I really, reeeally reeeeeeeeally hate them, Spiders, that is, and I do not feel the list bit odd about that because I know bug aversions are so common in society, especially fear of spiders.  Recently I found myself wondering why they scare me the way they do. They’re actually quite pretty; they’re symmetrical, and sometimes have pretty patterns on their back or legs…ok wait, that’s it! They have legs,,, and I think that’s what invokes fear! Legs! (too many of them) It allows them to move too fast. On the other hand, centipedes have dozens of legs and they don’t bother me at all. (I’m just glad I don’t have to buy their shoes)

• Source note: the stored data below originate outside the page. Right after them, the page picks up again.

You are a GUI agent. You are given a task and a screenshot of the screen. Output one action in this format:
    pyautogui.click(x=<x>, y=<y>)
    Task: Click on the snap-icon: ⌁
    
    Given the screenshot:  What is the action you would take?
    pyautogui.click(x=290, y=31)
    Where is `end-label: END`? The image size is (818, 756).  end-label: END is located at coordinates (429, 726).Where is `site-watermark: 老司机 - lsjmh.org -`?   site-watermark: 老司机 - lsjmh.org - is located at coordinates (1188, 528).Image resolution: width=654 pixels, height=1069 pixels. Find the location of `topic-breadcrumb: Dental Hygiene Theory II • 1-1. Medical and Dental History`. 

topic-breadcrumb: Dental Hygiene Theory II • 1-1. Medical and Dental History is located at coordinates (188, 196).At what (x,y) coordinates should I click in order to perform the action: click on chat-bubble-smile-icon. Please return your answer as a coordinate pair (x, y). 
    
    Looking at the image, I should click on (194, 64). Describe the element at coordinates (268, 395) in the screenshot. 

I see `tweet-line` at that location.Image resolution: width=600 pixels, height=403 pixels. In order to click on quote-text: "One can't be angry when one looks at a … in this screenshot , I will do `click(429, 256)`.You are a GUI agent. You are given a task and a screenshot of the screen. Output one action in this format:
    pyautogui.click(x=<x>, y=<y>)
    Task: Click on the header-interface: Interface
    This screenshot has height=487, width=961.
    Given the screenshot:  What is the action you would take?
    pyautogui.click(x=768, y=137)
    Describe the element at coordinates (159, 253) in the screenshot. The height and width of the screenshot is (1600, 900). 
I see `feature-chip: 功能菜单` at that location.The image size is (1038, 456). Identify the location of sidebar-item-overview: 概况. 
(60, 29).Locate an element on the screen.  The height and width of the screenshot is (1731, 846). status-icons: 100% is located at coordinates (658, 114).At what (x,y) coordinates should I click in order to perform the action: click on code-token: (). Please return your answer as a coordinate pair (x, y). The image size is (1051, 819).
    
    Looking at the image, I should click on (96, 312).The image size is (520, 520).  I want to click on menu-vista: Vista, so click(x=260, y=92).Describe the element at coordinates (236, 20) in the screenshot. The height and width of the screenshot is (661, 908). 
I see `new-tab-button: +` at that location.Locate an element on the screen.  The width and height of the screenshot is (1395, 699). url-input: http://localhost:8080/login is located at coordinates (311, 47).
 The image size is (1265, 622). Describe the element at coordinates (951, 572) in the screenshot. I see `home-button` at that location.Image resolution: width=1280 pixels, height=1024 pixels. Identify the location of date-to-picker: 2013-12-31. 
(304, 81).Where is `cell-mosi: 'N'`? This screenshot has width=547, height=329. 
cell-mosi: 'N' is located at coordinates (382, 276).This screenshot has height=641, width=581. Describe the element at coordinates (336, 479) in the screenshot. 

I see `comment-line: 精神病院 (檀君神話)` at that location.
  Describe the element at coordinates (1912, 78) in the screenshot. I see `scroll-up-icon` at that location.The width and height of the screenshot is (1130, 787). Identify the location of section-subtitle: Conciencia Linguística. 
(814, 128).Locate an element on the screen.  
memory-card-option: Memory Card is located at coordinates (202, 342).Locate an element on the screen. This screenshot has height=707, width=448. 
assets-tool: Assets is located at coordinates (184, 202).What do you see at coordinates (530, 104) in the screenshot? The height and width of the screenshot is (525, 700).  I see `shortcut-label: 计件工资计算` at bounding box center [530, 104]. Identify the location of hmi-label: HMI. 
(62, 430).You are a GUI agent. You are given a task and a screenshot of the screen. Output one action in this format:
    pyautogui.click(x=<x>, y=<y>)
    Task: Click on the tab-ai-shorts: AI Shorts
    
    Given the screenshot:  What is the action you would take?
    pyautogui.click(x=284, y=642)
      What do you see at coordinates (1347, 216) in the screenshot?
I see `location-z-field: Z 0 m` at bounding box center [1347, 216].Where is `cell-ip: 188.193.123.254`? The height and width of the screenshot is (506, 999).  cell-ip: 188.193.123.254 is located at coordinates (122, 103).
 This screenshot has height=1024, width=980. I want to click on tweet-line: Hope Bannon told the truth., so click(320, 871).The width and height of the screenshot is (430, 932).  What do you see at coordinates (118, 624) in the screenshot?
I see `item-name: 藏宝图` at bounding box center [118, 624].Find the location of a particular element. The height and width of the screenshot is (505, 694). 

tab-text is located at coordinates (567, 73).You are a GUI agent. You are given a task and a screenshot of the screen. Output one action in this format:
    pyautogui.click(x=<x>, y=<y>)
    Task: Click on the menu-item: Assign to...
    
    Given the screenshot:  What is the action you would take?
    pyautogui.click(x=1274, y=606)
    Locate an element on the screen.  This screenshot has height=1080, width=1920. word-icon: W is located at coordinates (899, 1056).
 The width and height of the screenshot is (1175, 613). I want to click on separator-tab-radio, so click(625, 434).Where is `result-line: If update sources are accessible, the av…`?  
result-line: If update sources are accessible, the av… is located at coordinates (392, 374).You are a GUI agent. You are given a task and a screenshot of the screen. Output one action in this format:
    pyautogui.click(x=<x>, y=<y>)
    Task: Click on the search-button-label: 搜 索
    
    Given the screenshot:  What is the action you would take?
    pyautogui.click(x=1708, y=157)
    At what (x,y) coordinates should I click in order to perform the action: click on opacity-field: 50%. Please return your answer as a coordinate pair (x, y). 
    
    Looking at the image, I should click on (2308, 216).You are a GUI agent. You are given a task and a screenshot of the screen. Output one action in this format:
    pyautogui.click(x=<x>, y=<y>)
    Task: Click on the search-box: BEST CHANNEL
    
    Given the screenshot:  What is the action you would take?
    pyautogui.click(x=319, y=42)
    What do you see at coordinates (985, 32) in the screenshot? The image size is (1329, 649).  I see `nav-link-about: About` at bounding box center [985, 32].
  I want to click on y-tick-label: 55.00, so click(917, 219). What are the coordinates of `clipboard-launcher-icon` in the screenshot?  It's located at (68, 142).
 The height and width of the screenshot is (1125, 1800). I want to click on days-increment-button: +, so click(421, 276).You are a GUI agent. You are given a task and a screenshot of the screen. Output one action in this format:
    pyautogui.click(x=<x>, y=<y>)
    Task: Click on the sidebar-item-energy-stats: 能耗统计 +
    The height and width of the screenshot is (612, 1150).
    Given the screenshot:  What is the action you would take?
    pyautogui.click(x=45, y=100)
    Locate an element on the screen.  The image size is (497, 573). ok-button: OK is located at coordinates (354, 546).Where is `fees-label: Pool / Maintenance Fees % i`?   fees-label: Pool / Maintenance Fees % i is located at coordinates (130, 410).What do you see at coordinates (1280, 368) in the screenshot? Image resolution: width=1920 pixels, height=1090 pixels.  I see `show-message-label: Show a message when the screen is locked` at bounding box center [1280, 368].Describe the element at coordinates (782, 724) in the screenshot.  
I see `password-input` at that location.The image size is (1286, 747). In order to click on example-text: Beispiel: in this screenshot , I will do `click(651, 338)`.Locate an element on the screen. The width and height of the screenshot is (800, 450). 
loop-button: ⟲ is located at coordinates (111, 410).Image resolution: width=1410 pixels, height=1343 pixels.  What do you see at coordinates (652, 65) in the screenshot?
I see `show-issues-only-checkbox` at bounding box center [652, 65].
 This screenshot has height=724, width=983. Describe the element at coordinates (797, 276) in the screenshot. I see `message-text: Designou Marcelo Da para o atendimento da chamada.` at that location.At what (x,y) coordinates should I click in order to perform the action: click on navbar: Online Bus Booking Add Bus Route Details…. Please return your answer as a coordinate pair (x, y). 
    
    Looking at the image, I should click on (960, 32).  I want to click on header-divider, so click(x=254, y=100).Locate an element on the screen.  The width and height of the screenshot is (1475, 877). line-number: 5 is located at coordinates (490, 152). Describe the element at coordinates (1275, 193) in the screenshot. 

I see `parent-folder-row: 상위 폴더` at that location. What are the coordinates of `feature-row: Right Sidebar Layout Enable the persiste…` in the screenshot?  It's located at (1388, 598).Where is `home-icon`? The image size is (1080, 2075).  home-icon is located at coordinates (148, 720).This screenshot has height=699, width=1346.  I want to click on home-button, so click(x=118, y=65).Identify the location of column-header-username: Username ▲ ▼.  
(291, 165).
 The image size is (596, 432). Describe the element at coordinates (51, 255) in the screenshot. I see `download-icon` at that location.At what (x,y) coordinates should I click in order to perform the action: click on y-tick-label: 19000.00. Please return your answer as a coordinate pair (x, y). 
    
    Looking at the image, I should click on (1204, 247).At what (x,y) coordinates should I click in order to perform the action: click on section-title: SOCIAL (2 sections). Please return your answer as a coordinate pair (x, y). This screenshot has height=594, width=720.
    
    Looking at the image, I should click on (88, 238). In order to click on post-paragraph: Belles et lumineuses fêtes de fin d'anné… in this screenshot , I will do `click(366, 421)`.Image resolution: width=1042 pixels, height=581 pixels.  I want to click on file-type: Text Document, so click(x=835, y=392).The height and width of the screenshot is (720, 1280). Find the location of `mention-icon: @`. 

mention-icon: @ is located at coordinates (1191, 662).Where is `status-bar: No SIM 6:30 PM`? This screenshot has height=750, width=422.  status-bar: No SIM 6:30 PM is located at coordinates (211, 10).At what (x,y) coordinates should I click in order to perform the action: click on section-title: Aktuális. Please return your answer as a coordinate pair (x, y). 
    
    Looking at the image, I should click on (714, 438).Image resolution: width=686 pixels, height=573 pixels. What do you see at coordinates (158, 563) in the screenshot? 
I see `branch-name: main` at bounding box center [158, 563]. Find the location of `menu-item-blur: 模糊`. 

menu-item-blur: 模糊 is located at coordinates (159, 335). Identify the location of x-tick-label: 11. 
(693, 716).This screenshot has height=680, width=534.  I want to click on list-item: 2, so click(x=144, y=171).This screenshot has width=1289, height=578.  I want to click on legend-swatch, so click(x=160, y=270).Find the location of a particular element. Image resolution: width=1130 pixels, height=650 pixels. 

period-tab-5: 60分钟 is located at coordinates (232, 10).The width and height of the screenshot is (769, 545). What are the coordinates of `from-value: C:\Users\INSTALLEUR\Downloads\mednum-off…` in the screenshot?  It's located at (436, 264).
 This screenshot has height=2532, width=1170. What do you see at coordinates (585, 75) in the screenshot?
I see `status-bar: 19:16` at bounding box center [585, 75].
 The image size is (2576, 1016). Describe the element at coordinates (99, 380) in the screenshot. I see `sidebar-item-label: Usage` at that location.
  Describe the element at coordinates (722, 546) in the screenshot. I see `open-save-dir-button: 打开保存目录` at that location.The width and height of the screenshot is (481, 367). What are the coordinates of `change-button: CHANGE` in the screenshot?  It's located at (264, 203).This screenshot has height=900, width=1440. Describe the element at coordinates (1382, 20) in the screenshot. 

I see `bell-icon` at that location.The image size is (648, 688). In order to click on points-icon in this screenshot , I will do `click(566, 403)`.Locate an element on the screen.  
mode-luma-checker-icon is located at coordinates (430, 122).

About a month ago I went into my basement heading to the freezer when in the corner of my eye I caught sight of something dark on the rubber mat of my treadmill. It was a spider, and not a small one I might add. Now let’s face it, I’ve encountered lots of spiders in my life but most were small house spiders, the kind you scoop up and squish with a Kleenex.

Seventeen years ago, my husband and I moved to a home surrounded by forest. Trees and shrubs and wildlife and…….bugs. Big bugs, so spotting yet another massive spider in my basement, while not a surprise, was still worthy of a lot of screaming and dancing around. Eventually, I realized no one was home so the screaming was futile. I was also surprised that when I screamed and jumped……the spider seemed to ‘jump’. (ok, so they can hear) It scurried under the treadmill so I turn it on and as the rubber mat rotated, so did the spider, he’s here, he’s gone, he’s here, he’s gone. I screamed again to see if it affected him and it did. He flinched, and I actually felt kind of sorry for him. Looked like this little guy was as scared of me as I was of him. (that, or he was laughing at me)

I debated what to do. If I kill him, I have peace of mind. If I don’t he’ll be lurking somewhere here, and we can’t have that. I grabbed a box of Kleenex and waited for the treadmill to recycle him into view and then wham, I pounded the whole box down on him. Despite a good slam he didn’t seem bothered. In fact he scurried under again apparently unharmed. Ok, this is creepy, how resilient are these things?

I found a book, a great big one, and I waited again for the treadmill to bring him back around. As I waited I heard the radio announcer in the background talking, oddly enough, about spiders in his basement. He went on to say he didn’t much care for them but let them be because they ate other bugs. Was this some weird coincidence, or was it a subliminal message to me? He made me feel guilty for killing something that was actually of benefit to humanity.

The spider didn’t resurface (I think he’s on to me) and eventually I put the book away and went upstairs grudgingly acknowledging that sparing this small creatures life would be my good deed for the day.

I opened my front door, as I often do, because I love to have the daylight stream in and what do I see on the inside of my screen door? Yup, you guessed it, a nice big spider (probably a relative of my friend downstairs) I gasp and jump back preparing to scream and dance again, then realize quickly it’d be a wasted effort, (what’s the point of carrying on like an idiot if you don’t have an audience to humiliate you?) so I sit back on the bottom step to think about what to do. Will this one keep other bugs out of my home too? (how many do we need for bug control?)

I stare at the door deep in thought. Is my fear of these creatures really justified? I mean, what harm are they really? I wonder if they feel fear when in the face of a human. As I struggle with my conscience the spider moves slightly and my decision is made. I get up, grab my husband’s size 10 boot, open the door knocking him onto the concrete porch and pound him into mush.